Çocukluğunda sokak aralarında top koşturarak futbola sevdalanmış, sonrasında hayallerini gerçek kılıp yaşamış, azimli, çalışkan adam, Rıdvan Dilmen.
Yaşadığı her zorluk karşısında adımlarının yönünü doğru kontrol etmeyi bildi Rıdvan. Öyle ki, sahalarda top koşturarak başlattığı kariyerini bugün ekranlarda futbol yorumculuğu yaparak ve gazetede köşe yazısıyla devam edecekti.
Rıdvan Dilmen, keskin zekasından doğan “şeytan” lakabıyla anılmanın hakkını muhtemelen ömrü boyunca verecekti.
Rıdvan, 15 Ağustos 1962’de Aydın Nazilli’de Makbule Hanım ve Mehmet Lütfü Bey’in dördüncü çocuğu olarak dünyaya geldi.
Çocukluğunda başladığı atletizm, hayatının genelini şekillendirecekti. Çünkü hızlı koşabildiği hayat yolunu futbolla kesiştirdiğinde o, bugünün Rıdvan Dilmen’i olacaktı.
Mahalle takımlarında oynardı Rıdvan. Hatta o kadar iyiydi ki, mahalle arasında gazoz ve şeker karşılığı takımlar arası transfer olurdu.
Çocuk akıllarıyla maç yaparken onlar hep bir futbolcunun adıyla anarlardı kendilerini. Kendi ütopyalarında hepsi birer futbolcuydu. Rıdvan da Fenerbahçeli Cemil Turan olduğunu hayal ederdi. Ta o yaşlardan beri Fenerbahçe’nin yeri hep ayrıydı ve özel kalacaktı.
Çocukluğundan beri sokaklarda top koşturan Rıdvan, 13 – 14 yaşlarında yine mahalle aralarında top koştururken keşfedildi. İlk adım olarak da Nazilli Sümerspor’da futbola başlamış oldu. Rıdvan’ın oynadığı sezon, takım şampiyondu.

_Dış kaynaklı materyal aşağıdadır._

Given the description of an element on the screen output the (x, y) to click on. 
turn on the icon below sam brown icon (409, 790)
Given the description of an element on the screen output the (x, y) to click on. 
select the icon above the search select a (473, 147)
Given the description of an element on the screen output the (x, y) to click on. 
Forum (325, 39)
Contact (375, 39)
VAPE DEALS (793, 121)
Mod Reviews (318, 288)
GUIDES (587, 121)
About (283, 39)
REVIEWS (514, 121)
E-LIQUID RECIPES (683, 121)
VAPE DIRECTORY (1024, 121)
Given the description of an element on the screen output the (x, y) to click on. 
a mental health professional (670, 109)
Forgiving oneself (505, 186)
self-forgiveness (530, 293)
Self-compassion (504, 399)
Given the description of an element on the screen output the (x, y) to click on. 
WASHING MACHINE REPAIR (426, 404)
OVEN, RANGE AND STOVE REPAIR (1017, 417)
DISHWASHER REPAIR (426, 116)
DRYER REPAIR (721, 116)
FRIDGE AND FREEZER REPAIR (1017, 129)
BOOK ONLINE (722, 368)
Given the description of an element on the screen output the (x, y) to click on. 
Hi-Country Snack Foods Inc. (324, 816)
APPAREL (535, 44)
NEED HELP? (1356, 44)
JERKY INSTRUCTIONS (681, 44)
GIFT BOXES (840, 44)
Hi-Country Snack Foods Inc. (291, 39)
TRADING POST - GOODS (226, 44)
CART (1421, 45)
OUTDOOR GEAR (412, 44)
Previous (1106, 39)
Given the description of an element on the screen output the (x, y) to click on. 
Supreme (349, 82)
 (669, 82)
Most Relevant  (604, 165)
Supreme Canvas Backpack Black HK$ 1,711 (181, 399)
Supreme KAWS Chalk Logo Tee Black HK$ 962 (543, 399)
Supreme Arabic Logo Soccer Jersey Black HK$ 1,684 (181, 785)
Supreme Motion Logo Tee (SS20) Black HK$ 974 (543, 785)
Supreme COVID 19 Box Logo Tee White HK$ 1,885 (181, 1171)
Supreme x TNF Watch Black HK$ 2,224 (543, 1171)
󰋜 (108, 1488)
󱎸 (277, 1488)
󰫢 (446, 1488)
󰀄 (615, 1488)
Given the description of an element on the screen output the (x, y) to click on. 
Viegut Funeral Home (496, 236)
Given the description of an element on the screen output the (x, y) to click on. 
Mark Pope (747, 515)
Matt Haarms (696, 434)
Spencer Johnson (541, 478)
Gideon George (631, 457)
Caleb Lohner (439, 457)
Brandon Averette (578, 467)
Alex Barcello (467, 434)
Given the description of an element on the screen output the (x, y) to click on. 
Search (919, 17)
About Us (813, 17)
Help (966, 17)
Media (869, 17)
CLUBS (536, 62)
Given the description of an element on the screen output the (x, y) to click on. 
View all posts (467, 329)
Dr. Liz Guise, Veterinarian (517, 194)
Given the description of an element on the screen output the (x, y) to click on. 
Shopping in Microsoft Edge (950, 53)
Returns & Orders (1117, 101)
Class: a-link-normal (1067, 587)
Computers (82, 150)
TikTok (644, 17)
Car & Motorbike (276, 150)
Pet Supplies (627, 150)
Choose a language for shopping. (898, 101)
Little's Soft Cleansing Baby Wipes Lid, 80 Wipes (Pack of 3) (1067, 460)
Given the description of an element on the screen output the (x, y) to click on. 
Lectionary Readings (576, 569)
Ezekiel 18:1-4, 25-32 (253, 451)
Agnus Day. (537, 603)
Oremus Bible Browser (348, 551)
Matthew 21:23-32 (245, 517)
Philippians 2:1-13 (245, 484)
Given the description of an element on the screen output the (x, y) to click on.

Artık Rıdvan’ın yavaş yavaş yıldızı parlıyordu. Gözünü ilk diken Muğlaspor’du. Rıdvan’ı kendi takımlarına transfer etmek istedilerse de oynadığı kulüp bu öneriyi reddetti. Ancak Muğlaspor kararlıydı. Artık pazarlık reddi olmayacak bir noktaya gelmişti ki, Muğlaspor Antrenörü Kemal Dirikan 25 futbol topu karşılığında Rıdvan’ın transferini gerçekleştirdi.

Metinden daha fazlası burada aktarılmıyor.